Debra Mashek: Yeah. So I was an undergrad at Nebraska Wesleyan University where as you mentioned, I was studying bio-psychology and women studies and then from there, I moved on to Stony Brook University where I received my MA and my PhD in Social Psychology with an emphasis in quantitative methods and my expertise developed there in close relationships and I studied the self-expansion model. The idea there is that through relationships, we take on the resources, the identities and the perspectives of other people and then ultimately increase our own agency in the world through interpersonal connection.

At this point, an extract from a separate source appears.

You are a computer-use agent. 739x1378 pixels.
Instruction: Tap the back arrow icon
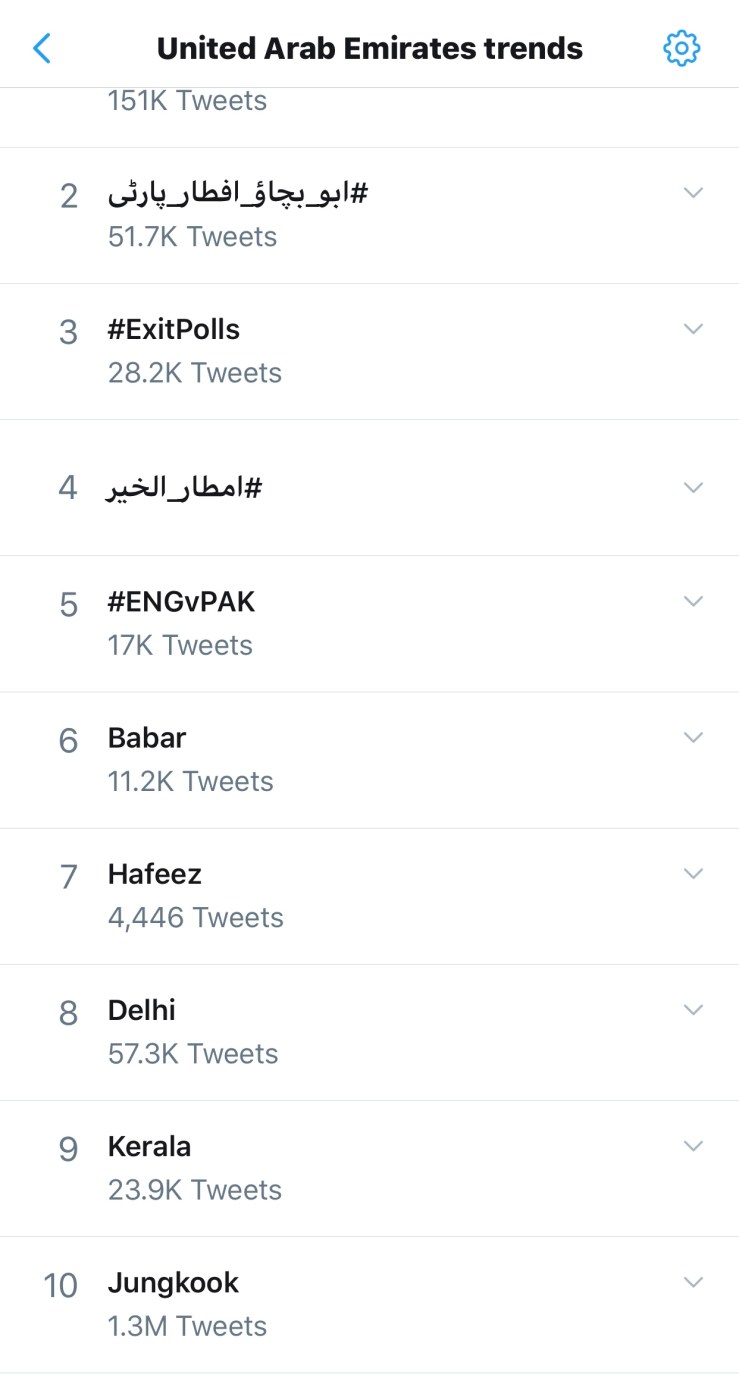42,47

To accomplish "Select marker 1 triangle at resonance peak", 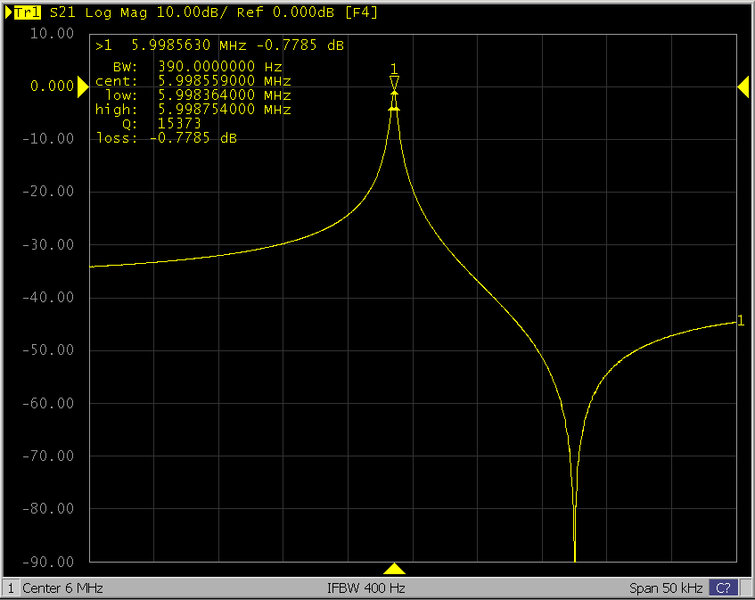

Since then I’ve applied that theoretical frame to the study of romantic relationships and incarcerated people, college students and also inter-institutional collaborations. So after Stony Brook, I went on for a three-year research fellowship at George Mason and then as you mentioned in 2005, made the move to Harvey Mudd College, which is a small liberal arts school in Claremont, California. We’re very STEM-focused and we’re one of the Claremont Colleges, which includes Pomona, Scripps, Pitzer, Claremont McKenna, Harvey Mudd, Claremont Graduate University and Keck Graduate Institute.

Chris Martin: So last year you applied to our director position at Heterodox Academy. What made you decide to do that?

Debra Mashek: It’s a great question. So I’m at this job I absolutely love working with students and colleagues who just wow me every single day and I’m getting ready to leave it and so the question is, “Why in the world would I do such a thing?” and the answer has to do with I am worried about what I’m seeing in the broader landscape of higher ed.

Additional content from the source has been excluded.